Seven spiders spinning, four wiggly eels, three sneaky sharks, two water bears, a seahorse, and a liverwort plant…
New species for the holidays!

A Neuromorphic Synapse?
Are we on the path to artificial brains? A new study suggests nanowires with memristor abilities might finally be up to the task.

Galileo GPS system confirms Einstein’s Relativity!
Galileo satellites were poorly launched in 2014, their elliptical orbit allowed them to measure time dilation due to their change in distance from earth’s mass.

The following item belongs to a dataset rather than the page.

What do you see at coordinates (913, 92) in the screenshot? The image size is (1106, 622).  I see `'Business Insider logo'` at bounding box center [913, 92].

Greenland is going, going…
Melting due to climate change is happening at a much accelerated rate.

No Heart Stem Cells
To address the controversy surrounding the existence of stem cells in the heart, a recent study traced the paths of dividing mouse heart cells after induced myocardial infarction to see if any of them became new heart muscle. The result? While cells propagated new blood vessels, immune cells, and scar tissue, no new heart muscle was found.

OSIRIS-REx At Bennu!
NASA’s OSIRIS-REx mission arrived at the asteroid called Bennu this week, and is preparing to (technical term here) “boop” the chunk of space gravel to grab a piece and bring it back to Earth.

LIGO Virgo Catalog
The gravitational wave detector teams have released a full catalog of observations, which contain four additional black hole mergers based on deeper analysis of the data. The next observation season begins in Spring 2019.